WORK ITEM:
Return each line of the data below unchanged, please.

Saved entries

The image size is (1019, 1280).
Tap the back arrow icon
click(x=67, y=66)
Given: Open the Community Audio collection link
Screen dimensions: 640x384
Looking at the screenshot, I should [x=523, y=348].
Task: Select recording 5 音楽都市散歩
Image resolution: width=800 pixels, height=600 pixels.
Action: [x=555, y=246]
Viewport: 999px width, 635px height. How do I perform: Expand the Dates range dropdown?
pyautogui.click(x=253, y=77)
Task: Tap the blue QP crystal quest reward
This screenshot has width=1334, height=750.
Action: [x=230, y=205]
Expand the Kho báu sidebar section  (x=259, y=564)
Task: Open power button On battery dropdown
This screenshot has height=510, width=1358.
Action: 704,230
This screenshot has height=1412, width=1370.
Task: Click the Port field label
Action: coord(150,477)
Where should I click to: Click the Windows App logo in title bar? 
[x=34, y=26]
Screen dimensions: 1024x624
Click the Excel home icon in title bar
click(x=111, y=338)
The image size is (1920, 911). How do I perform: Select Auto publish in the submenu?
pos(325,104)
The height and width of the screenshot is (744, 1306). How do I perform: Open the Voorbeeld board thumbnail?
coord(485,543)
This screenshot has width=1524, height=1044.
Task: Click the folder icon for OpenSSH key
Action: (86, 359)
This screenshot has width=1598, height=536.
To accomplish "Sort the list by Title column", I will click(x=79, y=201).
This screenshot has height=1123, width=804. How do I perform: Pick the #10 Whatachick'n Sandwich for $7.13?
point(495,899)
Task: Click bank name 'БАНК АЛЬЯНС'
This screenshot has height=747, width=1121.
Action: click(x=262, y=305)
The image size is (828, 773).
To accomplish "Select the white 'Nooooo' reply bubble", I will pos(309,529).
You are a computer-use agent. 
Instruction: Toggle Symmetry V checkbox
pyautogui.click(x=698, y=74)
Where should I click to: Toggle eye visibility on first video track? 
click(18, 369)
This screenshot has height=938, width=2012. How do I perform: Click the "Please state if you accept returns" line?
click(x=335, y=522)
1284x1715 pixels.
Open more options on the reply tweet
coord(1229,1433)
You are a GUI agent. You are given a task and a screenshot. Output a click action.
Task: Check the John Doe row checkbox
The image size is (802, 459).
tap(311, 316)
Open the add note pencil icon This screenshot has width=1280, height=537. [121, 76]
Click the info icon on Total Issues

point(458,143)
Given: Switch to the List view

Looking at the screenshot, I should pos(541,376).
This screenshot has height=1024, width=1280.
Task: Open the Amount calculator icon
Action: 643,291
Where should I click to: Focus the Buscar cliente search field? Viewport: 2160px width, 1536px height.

EXERCISE RESULT:
The image size is (1019, 1280).
Tap the back arrow icon
click(x=67, y=66)
Given: Open the Community Audio collection link
Screen dimensions: 640x384
Looking at the screenshot, I should [x=523, y=348].
Task: Select recording 5 音楽都市散歩
Image resolution: width=800 pixels, height=600 pixels.
Action: [x=555, y=246]
Viewport: 999px width, 635px height. How do I perform: Expand the Dates range dropdown?
pyautogui.click(x=253, y=77)
Task: Tap the blue QP crystal quest reward
This screenshot has width=1334, height=750.
Action: [x=230, y=205]
Expand the Kho báu sidebar section  (x=259, y=564)
Task: Open power button On battery dropdown
This screenshot has height=510, width=1358.
Action: 704,230
This screenshot has height=1412, width=1370.
Task: Click the Port field label
Action: coord(150,477)
Where should I click to: Click the Windows App logo in title bar? 
[x=34, y=26]
Screen dimensions: 1024x624
Click the Excel home icon in title bar
click(x=111, y=338)
The image size is (1920, 911). How do I perform: Select Auto publish in the submenu?
pos(325,104)
The height and width of the screenshot is (744, 1306). How do I perform: Open the Voorbeeld board thumbnail?
coord(485,543)
This screenshot has width=1524, height=1044.
Task: Click the folder icon for OpenSSH key
Action: (86, 359)
This screenshot has width=1598, height=536.
To accomplish "Sort the list by Title column", I will click(x=79, y=201).
This screenshot has height=1123, width=804. How do I perform: Pick the #10 Whatachick'n Sandwich for $7.13?
point(495,899)
Task: Click bank name 'БАНК АЛЬЯНС'
This screenshot has height=747, width=1121.
Action: click(x=262, y=305)
The image size is (828, 773).
To accomplish "Select the white 'Nooooo' reply bubble", I will pos(309,529).
You are a computer-use agent. 
Instruction: Toggle Symmetry V checkbox
pyautogui.click(x=698, y=74)
Where should I click to: Toggle eye visibility on first video track? 
click(18, 369)
This screenshot has height=938, width=2012. How do I perform: Click the "Please state if you accept returns" line?
click(x=335, y=522)
1284x1715 pixels.
Open more options on the reply tweet
coord(1229,1433)
You are a GUI agent. You are given a task and a screenshot. Output a click action.
Task: Check the John Doe row checkbox
The image size is (802, 459).
tap(311, 316)
Open the add note pencil icon This screenshot has width=1280, height=537. [121, 76]
Click the info icon on Total Issues

point(458,143)
Given: Switch to the List view

Looking at the screenshot, I should pos(541,376).
This screenshot has height=1024, width=1280.
Task: Open the Amount calculator icon
Action: 643,291
Where should I click to: Focus the Buscar cliente search field? Viewport: 2160px width, 1536px height.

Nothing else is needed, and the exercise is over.